The new $75-million new University Center/Academic Center is currently 40 percent completed and is on track to open at the end of August, according to University officials.
Brij Anand, vice president of facilities, said that while there is no area in which the construction team is behind schedule as of right now, “at any given time, something could get delayed, which could have an impact on the schedule.”
However, “We have not seen anything of that nature as of yet,” he explained. “The contractor has not informed us of any such issue and we are still gunning for an August completion.”
This three-story-high building, which will also have a basement and a sub-basement, is set to hold 14 classrooms, a central lounge area for students, a coffee house café, a game lounge, new offices for student organizations and a dining hall.
According to Ibi Yolas, executive director of Design and Construction, the construction team has recently been “putting up the bricks, waterproofing, insulating the building, the mechanical systems are going up and we’re working on the furniture layout.
“We’re going at this full force,” she said. Anand, Yolas and other members of Design and Construction meet with the contractor, architect and other designers from Sciame, the construction company, every week to discuss the progress of the building. The meetings take place every Thursday at 8 a.m.
“These meetings are designed to look at the schedule, any potential issues and to come up with resolutions,” said Anand. “Based on these meetings we have been able to make sure that any issues that need to be addressed, modified or changed are carried forward to the team in the field.”
Anand explained that having weekly meetings allows for an effective form of communication.
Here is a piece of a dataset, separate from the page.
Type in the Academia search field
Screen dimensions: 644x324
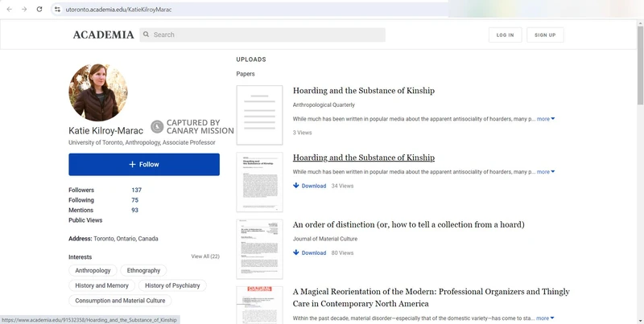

“Normally when we do a project like this, if there was an issue, it would be written down on a piece of paper, it goes back and forth and it’s two, three or four weeks until something is done,” he said. “We have changed the process with the idea of keeping things on schedule, so we all get together on Thursdays and we find out what it is that we need to get done or need to change and then after the 8 a.m., there is another meeting held among the contractors to based on the discussion held in the previous meeting and they figure out how to go about resolving any issues.”
Anand mentioned that Aug. will be used to run tests throughout the building in order to ensure a smooth transition.
“We haven’t quite worked out the logistics [of moving everyone into the new UC] quite yet but it seems that it will take about a month to test everything in the building,” he said.
Yolas also said that no classes are going to be scheduled in the new classrooms next semester.
“We couldn’t afford to schedule all the classrooms and in the event something goes wrong then we would have major problems on our hands,” she said.
Anand said he has high hopes for the new UC/AC.
“The focus of the building is to really give the students, commuters as well as residents, a place where they are able to engage among each other, have a learning experience in the academic side of the building and it will be a building that will have a full venue of possibilities and events that can be held there with the prime focus of promoting the student learning experience and engagement enhancements,” he said. Yolas shared similar thoughts.
“I hope this will be the building that will serve as sort of a ‘home turf’ for all students,” she said. “This will be the social interaction center of the campus and it will be a place that students can truly call their own.” There are a few smaller construction projects planned on campus as well.”After the UC, we plan to redo the infrastructure of St. John Hall, Bent Hall and the Humanities Center on the second floor of the library,” said Anand.
In addition, he mentioned that the area between the new UC/AC and St. Augustine Hall will be turned into a grove with lawns and additional trees.
“The goal is to have that portion of the campus to look as appealing and inviting and green as the great lawn,” he said. According to Yolas, the roads from the UC/AC will be turned into a plaza. She also said parking will be limited in this area. While some pieces are set to be in place by this Aug./Sept., the rest is set to be done by the summer/fall of 2010, said Anand.
“We want to really have portions of the campus, like campuses across the country, that are more like pedestrian plazas,” she said. “We are pushing the parking to the outside of the campus and trying to make the core part of the campus more pedestrian.”